» **Extrait**:
La dirigeante birmane Aung San Suu Kyi est sous le feu des critiques de la communauté internationale pour son silence sur le sort de la minorité musulmane des Rohingyas, qui fuient à nouveau en masse la Birmanie. L'ancienne dissidente et prix Nobel de la paix a annulé, mercredi 13 septembre, un déplacement à l'assemblée générale des Nations unies sur ce sujet. Le porte-parole du gouvernement birman a annoncé un peu plus tard que la dirigeante birmane allait finalement s'adresser le 19 septembre prochain à la nation.

Pour Alexandra de Mersan, ethnologue et maître de conférence à l'Institut national des langues et civilisations orientales : "Aung San Suu Kyi est obligée de composer avec les forces de l'armée au risque que l'armée reprenne le pouvoir". Selon cette spécialiste, la "marge de manœuvre est étroite", pour la dirigeante birmane.

» **Données fournies**:

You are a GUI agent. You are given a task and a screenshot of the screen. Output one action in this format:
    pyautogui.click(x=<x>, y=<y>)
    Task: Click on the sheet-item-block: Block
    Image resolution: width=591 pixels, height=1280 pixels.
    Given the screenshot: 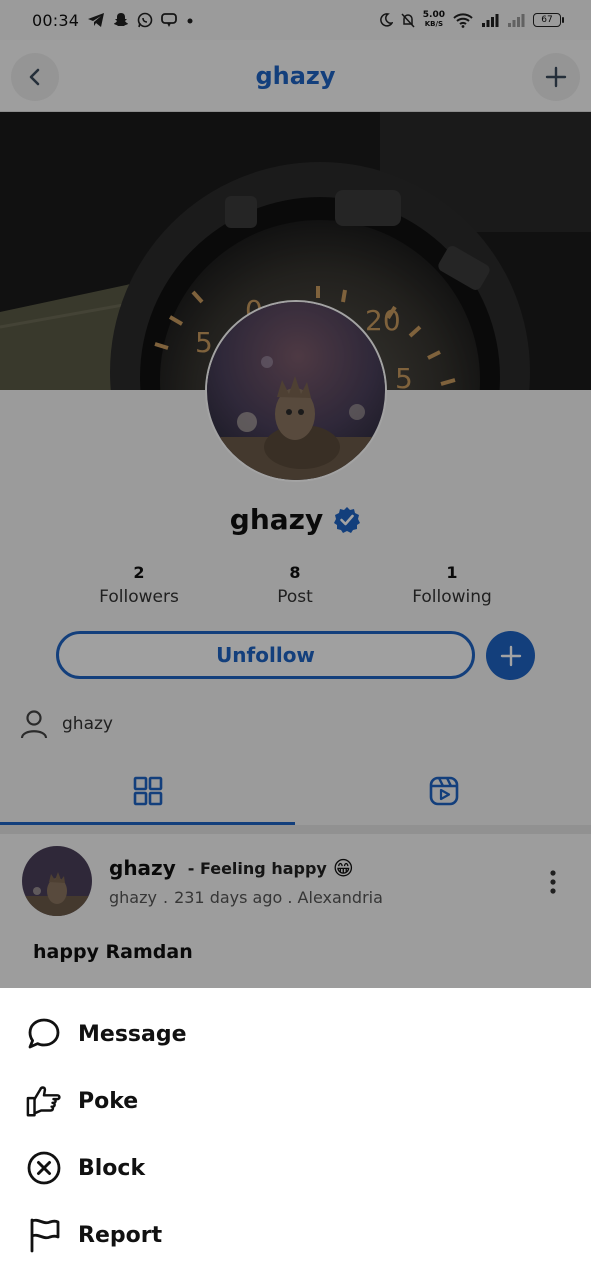 What is the action you would take?
    pyautogui.click(x=296, y=1168)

» **Consignes**:
A - Extrayez tel quel tout ce qui va du début des entrées jusqu'à la ligne contenant "Image resolution: width=591", cette ligne comprise.
B - Poursuivez l'extrait sur Aung San Suu Kyi et les Rohingyas à partir de sa dernière phrase.

» **Réponses**:
A -
You are a GUI agent. You are given a task and a screenshot of the screen. Output one action in this format:
    pyautogui.click(x=<x>, y=<y>)
    Task: Click on the sheet-item-block: Block
    Image resolution: width=591 pixels, height=1280 pixels.

B -
franceinfo : Comment faut-il comprendre le fait qu'Aung San Suu Kyi annule son déplacement à l'assemblée générale des Nations unies ?

Alexandra de Mersan : On ne mesure pas du tout la marge de manœuvre dont elle dispose effectivement, du point de vue légal et constitutionnel en Birmanie. Elle a été portée au pouvoir en 2015 démocratiquement, mais la Constitution, qui a été établie par les militaires, procure encore un grand nombre de prérogatives aux militaires. Ils ont différents ministères à leur charge - la Défense, la gestion des affaires intérieures et frontalières. Ils ont une totale autonomie. Aung San Suu Kyi est donc obligée de composer avec les forces de l'armée au risque que l'armée reprenne le pouvoir. Aujourd'hui, la Birmanie a un gouvernement à deux têtes et la marge de manœuvre d'Aung San Suu Kyi est étroite. Elle ne peut pas se mettre à dos l'armée.

Comment expliquer l'attitude d'Aung San Suu Kyi envers cette minorité dont elle semble se désintéresser, voire nier ce qu'ils vivent ?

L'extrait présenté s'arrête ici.